Hello! I very much enjoy most of Manjaro KDE Plasma’s defaults, and rolling updates.
I have a use-case to use the Nvidia and/or Intel iGPU in my laptop to accelerate a KVM/QEMU windows virtual machine. However, I don’t want to veer away from best practices with Manjaro and rolling updates. Mostly because there’s no way I’ll remember how I enabled it down the road… I’d rather use whatever defaults Manjaro is setup for.
Do I go the IOMMU route and disable/pass through stuff? Trying to avoid grub/kernel cmdline stuff if I can. Ran into too many support issues with the family devices when i had to edit kernel lines over time.
Is there some default iGPU that can be attached in a a default kvm install perhaps?
Has vGPU become a simple driver install now? highly prefer this route as it seems to solve mixed loads/multiple VMs.
I honestly have no idea how my nvidia quadro and intel igpu is setup, enabled, how to manage/switch. Is there a GUI I haven’t stumbled upon yet? It’s a 12th gen Intel 14C with rtx quadro w/16GB. Seems such a waste to let it sit there, unused. Or wasting battery…
Looking for the simplest solution, vGPU kind of thing that I can use in multiple VMs and not necessarily the best performance. battery life would be second priority, but with some option to go into battery-save mode (shut off VM?).
Which will mean the iGPU (intel) runs everything by default and you can call the dGPU (nvidia) with prime-run.
For your use-case it sorta sounds like you might prefer to not do that and instead allocate the nvidia to these other VMs? Im not really sure - not my forte. But I hope the above answers part of your question.
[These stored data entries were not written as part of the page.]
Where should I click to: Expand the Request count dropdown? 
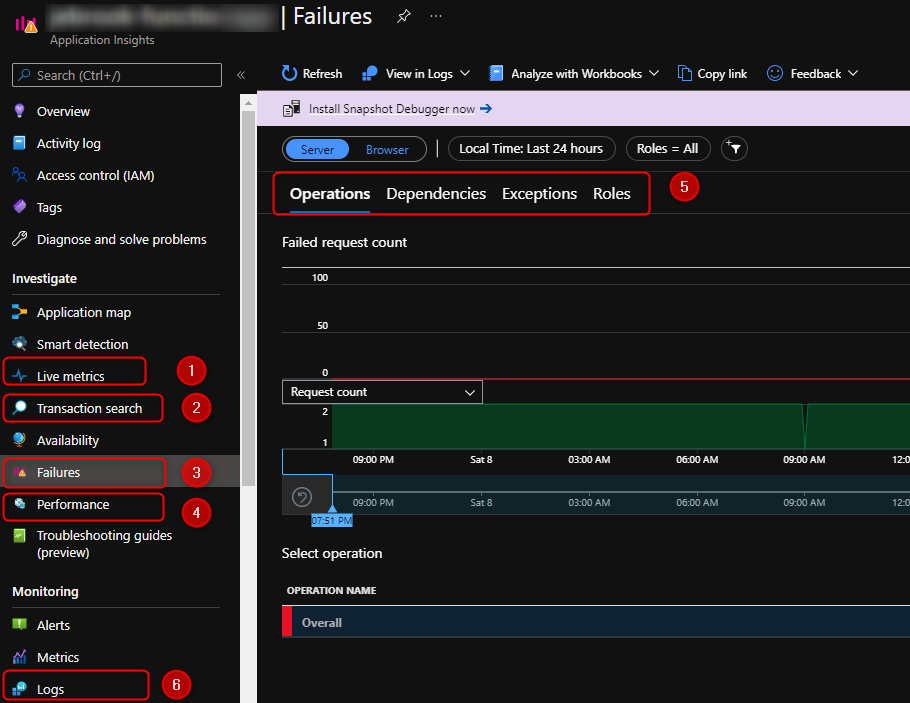382,392
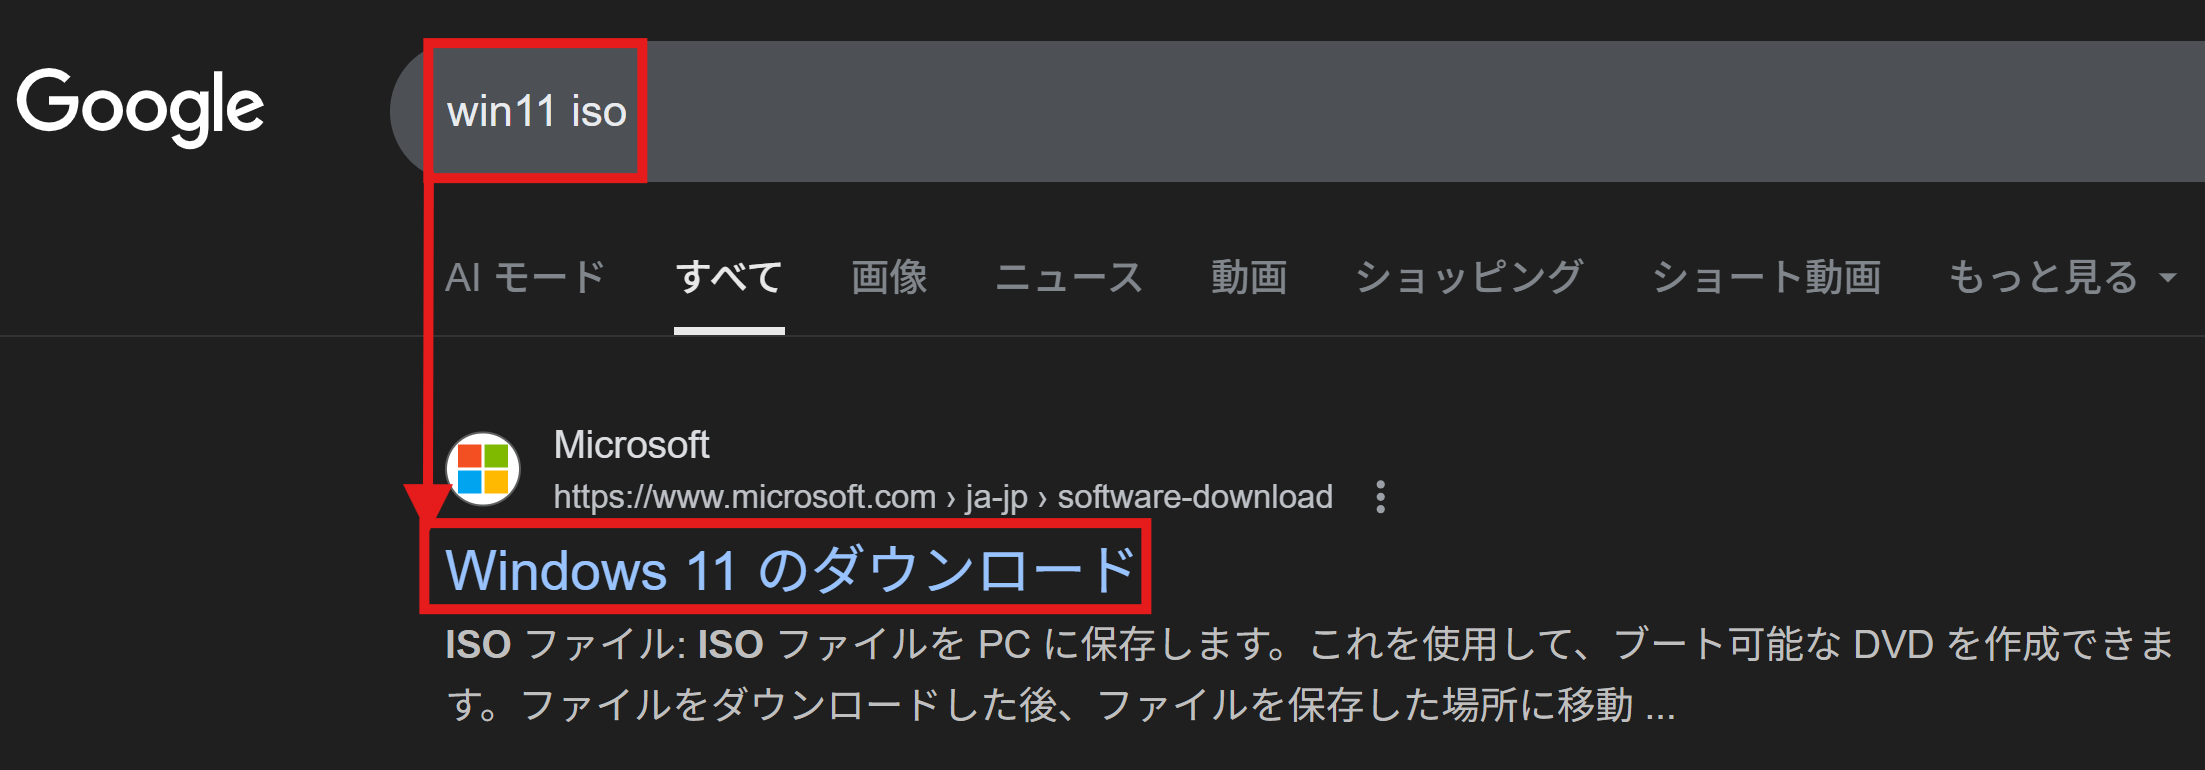Image resolution: width=2205 pixels, height=770 pixels.
Task: Select the すべて tab
Action: 729,277
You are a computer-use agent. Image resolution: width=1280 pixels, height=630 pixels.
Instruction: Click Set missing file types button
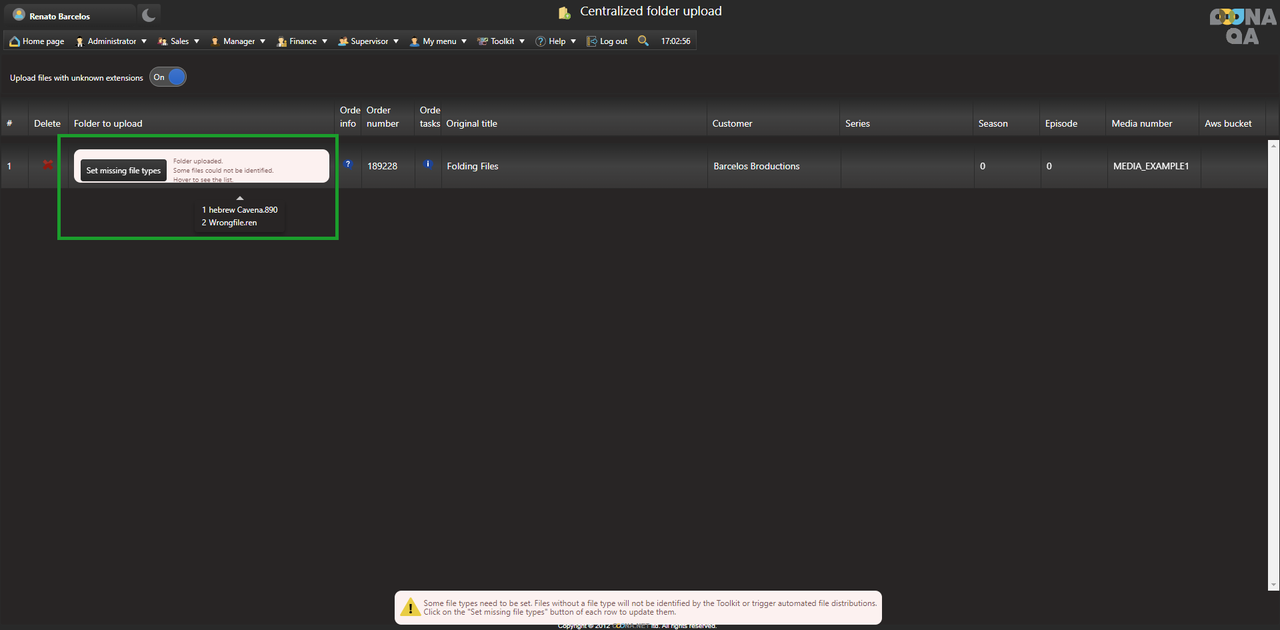click(x=123, y=170)
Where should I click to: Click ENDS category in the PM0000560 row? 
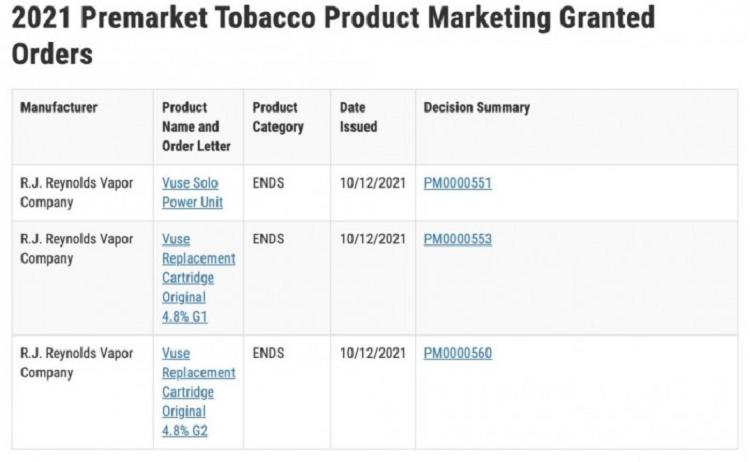[x=268, y=353]
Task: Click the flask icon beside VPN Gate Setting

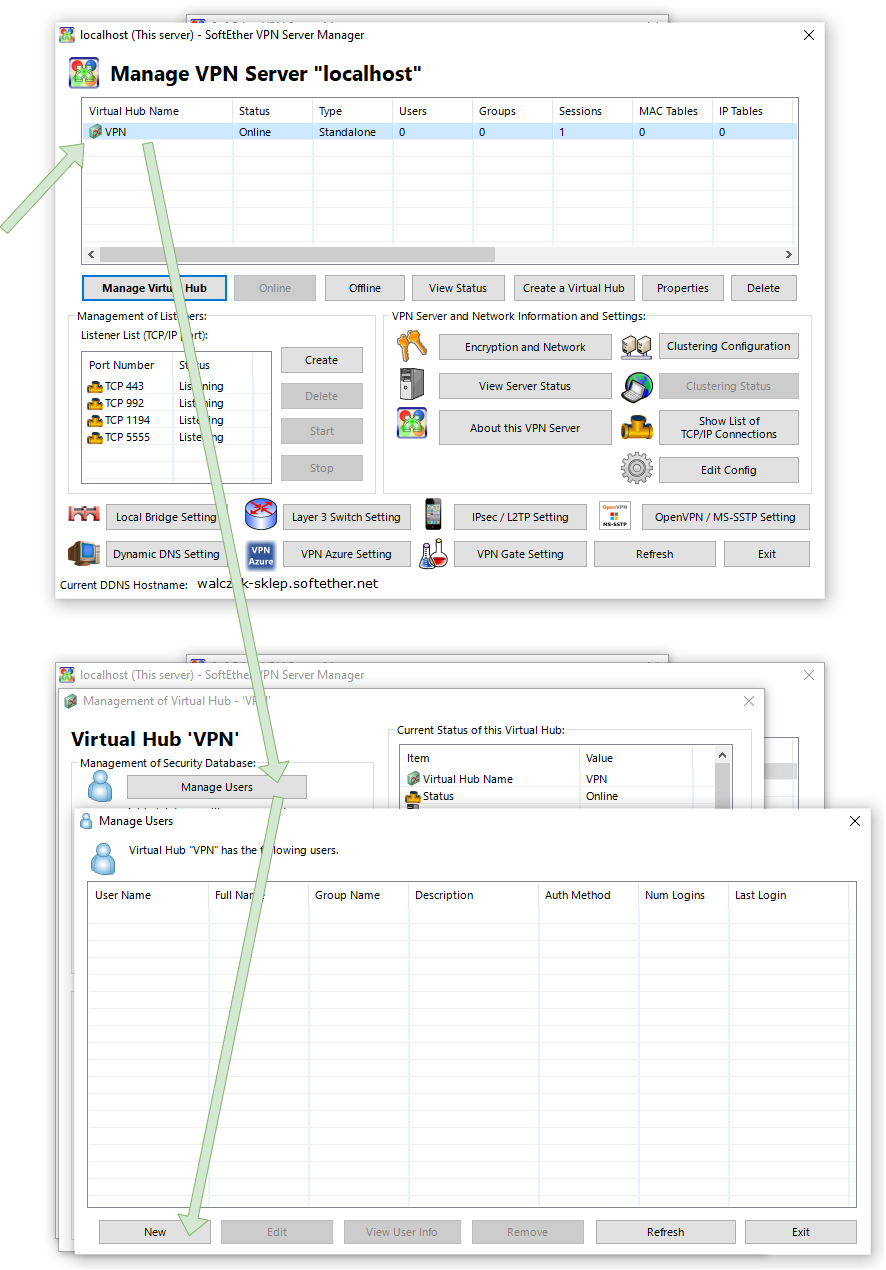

My main workstation at home has been running VFIO/GPU passthrough with QEMU. I installed this about 3 years ago. I think I only run into one kernel related problem that was was easily avoidable until it was solved.
I have never tried a laptop, I was actually going to attempt it with this one I got recently if I had the time. One thing to look up to make sure you can even do it, is check if your BIOS allows you to enable IOMMU. For Intel CPUs this is called Vt-d (not Vt-x, but you need that too), and for AMD it’s called AMD-V.
If you have that, you can pass most PCIe devices off, such as the dGPU chipset, to a VM. This all works, and on a desktop, very well. On a laptop, I suspect this will vary. I still bang my head on the desktop Nvidia drivers,I just can’t hand it off smoothly to the host and guests as I’d like. In your case, that doesn’t even matter. And I don’t see why it wouldn’t work. There is always the possibility of some GPU driver, sleep state, or whatever issue.
You can always start with a much easier PCIe device to get working first, such as a USB controller, or audio.
That Configure Graphics Cards nailed everything I needed to know. I do have one issue though… For completion, I was originally for, and was very happy to see the default setup on an nvidia laptop with optimus is (and I now see support for AMD graphics switching!! yay! new laptop time!):
uses the cpu iGPU by default (which uses Intel Open Source drivers here)
you can run an app with “prime-run ” to use the dGPU (nvidia proprietary)
All drivers installed, configured, and manging prime-run from this new “mhwd” utility.
Now, to figure out how to do this with qemu… I’ll do more research. Thank you for pointing me in the right direction.
That’s pretty much what I do, I can start a Windows VM capable of gaming. Then put it in a fast Linux dev environment.
The handing off from host to guest, especially with Nvidia, I had trouble with. But there are options now that didn’t exist when I set it up. (Which has been on my list to try.)